YOUR OBJECTIVE
Copy each entry below exactly.

-- Opening Marker --

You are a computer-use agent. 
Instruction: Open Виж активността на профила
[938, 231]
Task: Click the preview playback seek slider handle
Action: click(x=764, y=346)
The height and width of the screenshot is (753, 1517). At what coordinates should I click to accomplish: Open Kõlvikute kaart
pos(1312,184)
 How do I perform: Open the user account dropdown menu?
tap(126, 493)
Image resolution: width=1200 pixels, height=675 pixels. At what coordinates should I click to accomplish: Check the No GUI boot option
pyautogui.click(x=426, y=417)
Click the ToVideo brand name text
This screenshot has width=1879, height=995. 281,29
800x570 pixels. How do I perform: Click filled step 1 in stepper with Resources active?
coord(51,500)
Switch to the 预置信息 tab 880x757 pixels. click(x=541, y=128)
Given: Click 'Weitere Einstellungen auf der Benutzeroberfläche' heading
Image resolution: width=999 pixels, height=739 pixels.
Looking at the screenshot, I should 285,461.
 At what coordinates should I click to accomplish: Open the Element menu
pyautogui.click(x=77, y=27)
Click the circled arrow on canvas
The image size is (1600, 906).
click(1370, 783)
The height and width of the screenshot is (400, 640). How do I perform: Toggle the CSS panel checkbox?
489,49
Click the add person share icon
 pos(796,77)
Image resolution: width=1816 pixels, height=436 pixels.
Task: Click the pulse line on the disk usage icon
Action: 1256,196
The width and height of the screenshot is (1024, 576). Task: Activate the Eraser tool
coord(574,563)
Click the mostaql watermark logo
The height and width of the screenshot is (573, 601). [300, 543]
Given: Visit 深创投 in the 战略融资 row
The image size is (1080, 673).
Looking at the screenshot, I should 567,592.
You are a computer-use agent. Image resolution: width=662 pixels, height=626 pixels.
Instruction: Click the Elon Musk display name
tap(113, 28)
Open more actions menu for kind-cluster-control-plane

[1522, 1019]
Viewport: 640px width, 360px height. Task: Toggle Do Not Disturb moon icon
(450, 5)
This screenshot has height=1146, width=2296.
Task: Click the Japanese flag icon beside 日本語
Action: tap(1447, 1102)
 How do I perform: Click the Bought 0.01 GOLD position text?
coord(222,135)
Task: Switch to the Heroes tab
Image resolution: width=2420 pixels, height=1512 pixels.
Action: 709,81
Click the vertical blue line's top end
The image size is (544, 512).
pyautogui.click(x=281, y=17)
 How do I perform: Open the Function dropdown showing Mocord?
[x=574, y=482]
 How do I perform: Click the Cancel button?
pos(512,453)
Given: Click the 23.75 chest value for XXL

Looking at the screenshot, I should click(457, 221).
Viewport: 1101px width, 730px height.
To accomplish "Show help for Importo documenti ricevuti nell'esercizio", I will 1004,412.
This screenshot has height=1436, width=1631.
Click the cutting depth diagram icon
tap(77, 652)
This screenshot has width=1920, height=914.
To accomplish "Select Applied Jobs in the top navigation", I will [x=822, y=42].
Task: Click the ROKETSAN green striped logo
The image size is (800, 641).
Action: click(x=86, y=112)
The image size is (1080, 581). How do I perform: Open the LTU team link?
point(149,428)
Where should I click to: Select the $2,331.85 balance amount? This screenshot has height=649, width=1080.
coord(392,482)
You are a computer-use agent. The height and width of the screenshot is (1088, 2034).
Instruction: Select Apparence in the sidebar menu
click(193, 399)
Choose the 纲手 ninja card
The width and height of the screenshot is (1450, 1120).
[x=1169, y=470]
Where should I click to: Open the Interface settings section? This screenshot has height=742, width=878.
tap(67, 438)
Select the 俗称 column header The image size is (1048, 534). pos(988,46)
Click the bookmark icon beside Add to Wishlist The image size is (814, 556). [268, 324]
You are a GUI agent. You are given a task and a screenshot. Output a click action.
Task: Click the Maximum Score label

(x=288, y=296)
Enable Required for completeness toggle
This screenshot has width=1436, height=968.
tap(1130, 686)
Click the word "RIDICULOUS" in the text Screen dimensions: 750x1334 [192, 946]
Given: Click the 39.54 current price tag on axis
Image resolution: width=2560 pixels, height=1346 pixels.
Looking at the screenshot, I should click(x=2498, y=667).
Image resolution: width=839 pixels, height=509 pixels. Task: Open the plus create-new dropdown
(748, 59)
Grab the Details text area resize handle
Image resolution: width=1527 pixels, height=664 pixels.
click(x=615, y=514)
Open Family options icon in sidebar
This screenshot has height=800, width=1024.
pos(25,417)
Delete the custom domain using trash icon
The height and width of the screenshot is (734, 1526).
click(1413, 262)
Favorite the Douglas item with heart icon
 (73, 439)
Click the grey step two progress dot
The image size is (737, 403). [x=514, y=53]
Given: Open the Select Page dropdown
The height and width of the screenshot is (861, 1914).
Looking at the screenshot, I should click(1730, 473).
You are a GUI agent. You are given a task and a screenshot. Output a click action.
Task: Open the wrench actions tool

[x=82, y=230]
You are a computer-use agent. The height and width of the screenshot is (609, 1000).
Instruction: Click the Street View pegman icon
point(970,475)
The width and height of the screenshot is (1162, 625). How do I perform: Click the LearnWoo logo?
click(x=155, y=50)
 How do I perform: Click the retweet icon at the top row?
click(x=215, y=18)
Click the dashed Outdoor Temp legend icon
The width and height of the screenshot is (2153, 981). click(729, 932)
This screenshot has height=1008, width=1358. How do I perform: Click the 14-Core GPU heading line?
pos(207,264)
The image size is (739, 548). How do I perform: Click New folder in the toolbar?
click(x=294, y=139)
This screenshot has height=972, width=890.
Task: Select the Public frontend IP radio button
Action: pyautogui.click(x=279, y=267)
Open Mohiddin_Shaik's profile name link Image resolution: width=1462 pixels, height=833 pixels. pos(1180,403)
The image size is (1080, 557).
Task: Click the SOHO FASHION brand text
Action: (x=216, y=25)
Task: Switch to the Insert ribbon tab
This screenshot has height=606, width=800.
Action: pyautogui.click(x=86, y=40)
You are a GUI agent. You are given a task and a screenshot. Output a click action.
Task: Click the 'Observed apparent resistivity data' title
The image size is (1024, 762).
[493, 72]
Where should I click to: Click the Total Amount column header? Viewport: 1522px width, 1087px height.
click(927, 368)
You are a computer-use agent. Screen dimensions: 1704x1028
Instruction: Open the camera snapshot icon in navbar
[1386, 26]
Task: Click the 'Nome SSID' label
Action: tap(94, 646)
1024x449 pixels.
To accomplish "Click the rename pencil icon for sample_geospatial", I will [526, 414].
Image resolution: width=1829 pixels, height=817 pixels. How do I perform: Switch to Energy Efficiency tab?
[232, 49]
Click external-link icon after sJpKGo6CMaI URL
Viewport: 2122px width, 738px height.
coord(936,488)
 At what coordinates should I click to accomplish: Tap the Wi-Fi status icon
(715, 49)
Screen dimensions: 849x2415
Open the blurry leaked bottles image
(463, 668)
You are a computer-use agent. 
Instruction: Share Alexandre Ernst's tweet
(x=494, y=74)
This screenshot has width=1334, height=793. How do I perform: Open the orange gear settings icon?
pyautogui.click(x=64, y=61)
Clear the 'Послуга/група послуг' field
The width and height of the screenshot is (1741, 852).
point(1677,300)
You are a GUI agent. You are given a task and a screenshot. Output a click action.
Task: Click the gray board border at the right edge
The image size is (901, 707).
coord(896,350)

-- Closing Marker --

PROBLEM SOLUTION
You are a computer-use agent. 
Instruction: Open Виж активността на профила
[938, 231]
Task: Click the preview playback seek slider handle
Action: click(x=764, y=346)
The height and width of the screenshot is (753, 1517). At what coordinates should I click to accomplish: Open Kõlvikute kaart
pos(1312,184)
 How do I perform: Open the user account dropdown menu?
tap(126, 493)
Image resolution: width=1200 pixels, height=675 pixels. At what coordinates should I click to accomplish: Check the No GUI boot option
pyautogui.click(x=426, y=417)
Click the ToVideo brand name text
This screenshot has width=1879, height=995. 281,29
800x570 pixels. How do I perform: Click filled step 1 in stepper with Resources active?
coord(51,500)
Switch to the 预置信息 tab 880x757 pixels. click(x=541, y=128)
Given: Click 'Weitere Einstellungen auf der Benutzeroberfläche' heading
Image resolution: width=999 pixels, height=739 pixels.
Looking at the screenshot, I should 285,461.
 At what coordinates should I click to accomplish: Open the Element menu
pyautogui.click(x=77, y=27)
Click the circled arrow on canvas
The image size is (1600, 906).
click(1370, 783)
The height and width of the screenshot is (400, 640). How do I perform: Toggle the CSS panel checkbox?
489,49
Click the add person share icon
 pos(796,77)
Image resolution: width=1816 pixels, height=436 pixels.
Task: Click the pulse line on the disk usage icon
Action: 1256,196
The width and height of the screenshot is (1024, 576). Task: Activate the Eraser tool
coord(574,563)
Click the mostaql watermark logo
The height and width of the screenshot is (573, 601). [300, 543]
Given: Visit 深创投 in the 战略融资 row
The image size is (1080, 673).
Looking at the screenshot, I should 567,592.
You are a computer-use agent. Image resolution: width=662 pixels, height=626 pixels.
Instruction: Click the Elon Musk display name
tap(113, 28)
Open more actions menu for kind-cluster-control-plane

[1522, 1019]
Viewport: 640px width, 360px height. Task: Toggle Do Not Disturb moon icon
(450, 5)
This screenshot has height=1146, width=2296.
Task: Click the Japanese flag icon beside 日本語
Action: tap(1447, 1102)
 How do I perform: Click the Bought 0.01 GOLD position text?
coord(222,135)
Task: Switch to the Heroes tab
Image resolution: width=2420 pixels, height=1512 pixels.
Action: 709,81
Click the vertical blue line's top end
The image size is (544, 512).
pyautogui.click(x=281, y=17)
 How do I perform: Open the Function dropdown showing Mocord?
[x=574, y=482]
 How do I perform: Click the Cancel button?
pos(512,453)
Given: Click the 23.75 chest value for XXL

Looking at the screenshot, I should click(457, 221).
Viewport: 1101px width, 730px height.
To accomplish "Show help for Importo documenti ricevuti nell'esercizio", I will 1004,412.
This screenshot has height=1436, width=1631.
Click the cutting depth diagram icon
tap(77, 652)
This screenshot has width=1920, height=914.
To accomplish "Select Applied Jobs in the top navigation", I will [x=822, y=42].
Task: Click the ROKETSAN green striped logo
The image size is (800, 641).
Action: click(x=86, y=112)
The image size is (1080, 581). How do I perform: Open the LTU team link?
point(149,428)
Where should I click to: Select the $2,331.85 balance amount? This screenshot has height=649, width=1080.
coord(392,482)
You are a computer-use agent. The height and width of the screenshot is (1088, 2034).
Instruction: Select Apparence in the sidebar menu
click(193, 399)
Choose the 纲手 ninja card
The width and height of the screenshot is (1450, 1120).
[x=1169, y=470]
Where should I click to: Open the Interface settings section? This screenshot has height=742, width=878.
tap(67, 438)
Select the 俗称 column header The image size is (1048, 534). pos(988,46)
Click the bookmark icon beside Add to Wishlist The image size is (814, 556). [268, 324]
You are a GUI agent. You are given a task and a screenshot. Output a click action.
Task: Click the Maximum Score label

(x=288, y=296)
Enable Required for completeness toggle
This screenshot has width=1436, height=968.
tap(1130, 686)
Click the word "RIDICULOUS" in the text Screen dimensions: 750x1334 [192, 946]
Given: Click the 39.54 current price tag on axis
Image resolution: width=2560 pixels, height=1346 pixels.
Looking at the screenshot, I should click(x=2498, y=667).
Image resolution: width=839 pixels, height=509 pixels. Task: Open the plus create-new dropdown
(748, 59)
Grab the Details text area resize handle
Image resolution: width=1527 pixels, height=664 pixels.
click(x=615, y=514)
Open Family options icon in sidebar
This screenshot has height=800, width=1024.
pos(25,417)
Delete the custom domain using trash icon
The height and width of the screenshot is (734, 1526).
click(1413, 262)
Favorite the Douglas item with heart icon
 (73, 439)
Click the grey step two progress dot
The image size is (737, 403). [x=514, y=53]
Given: Open the Select Page dropdown
The height and width of the screenshot is (861, 1914).
Looking at the screenshot, I should click(1730, 473).
You are a GUI agent. You are given a task and a screenshot. Output a click action.
Task: Open the wrench actions tool

[x=82, y=230]
You are a computer-use agent. The height and width of the screenshot is (609, 1000).
Instruction: Click the Street View pegman icon
point(970,475)
The width and height of the screenshot is (1162, 625). How do I perform: Click the LearnWoo logo?
click(x=155, y=50)
 How do I perform: Click the retweet icon at the top row?
click(x=215, y=18)
Click the dashed Outdoor Temp legend icon
The width and height of the screenshot is (2153, 981). click(729, 932)
This screenshot has height=1008, width=1358. How do I perform: Click the 14-Core GPU heading line?
pos(207,264)
The image size is (739, 548). How do I perform: Click New folder in the toolbar?
click(x=294, y=139)
This screenshot has height=972, width=890.
Task: Select the Public frontend IP radio button
Action: pyautogui.click(x=279, y=267)
Open Mohiddin_Shaik's profile name link Image resolution: width=1462 pixels, height=833 pixels. pos(1180,403)
The image size is (1080, 557).
Task: Click the SOHO FASHION brand text
Action: (x=216, y=25)
Task: Switch to the Insert ribbon tab
This screenshot has height=606, width=800.
Action: pyautogui.click(x=86, y=40)
You are a GUI agent. You are given a task and a screenshot. Output a click action.
Task: Click the 'Observed apparent resistivity data' title
The image size is (1024, 762).
[493, 72]
Where should I click to: Click the Total Amount column header? Viewport: 1522px width, 1087px height.
click(927, 368)
You are a computer-use agent. Screen dimensions: 1704x1028
Instruction: Open the camera snapshot icon in navbar
[1386, 26]
Task: Click the 'Nome SSID' label
Action: tap(94, 646)
1024x449 pixels.
To accomplish "Click the rename pencil icon for sample_geospatial", I will [526, 414].
Image resolution: width=1829 pixels, height=817 pixels. How do I perform: Switch to Energy Efficiency tab?
[232, 49]
Click external-link icon after sJpKGo6CMaI URL
Viewport: 2122px width, 738px height.
coord(936,488)
 At what coordinates should I click to accomplish: Tap the Wi-Fi status icon
(715, 49)
Screen dimensions: 849x2415
Open the blurry leaked bottles image
(463, 668)
You are a computer-use agent. 
Instruction: Share Alexandre Ernst's tweet
(x=494, y=74)
This screenshot has width=1334, height=793. How do I perform: Open the orange gear settings icon?
pyautogui.click(x=64, y=61)
Clear the 'Послуга/група послуг' field
The width and height of the screenshot is (1741, 852).
point(1677,300)
You are a GUI agent. You are given a task and a screenshot. Output a click action.
Task: Click the gray board border at the right edge
The image size is (901, 707).
coord(896,350)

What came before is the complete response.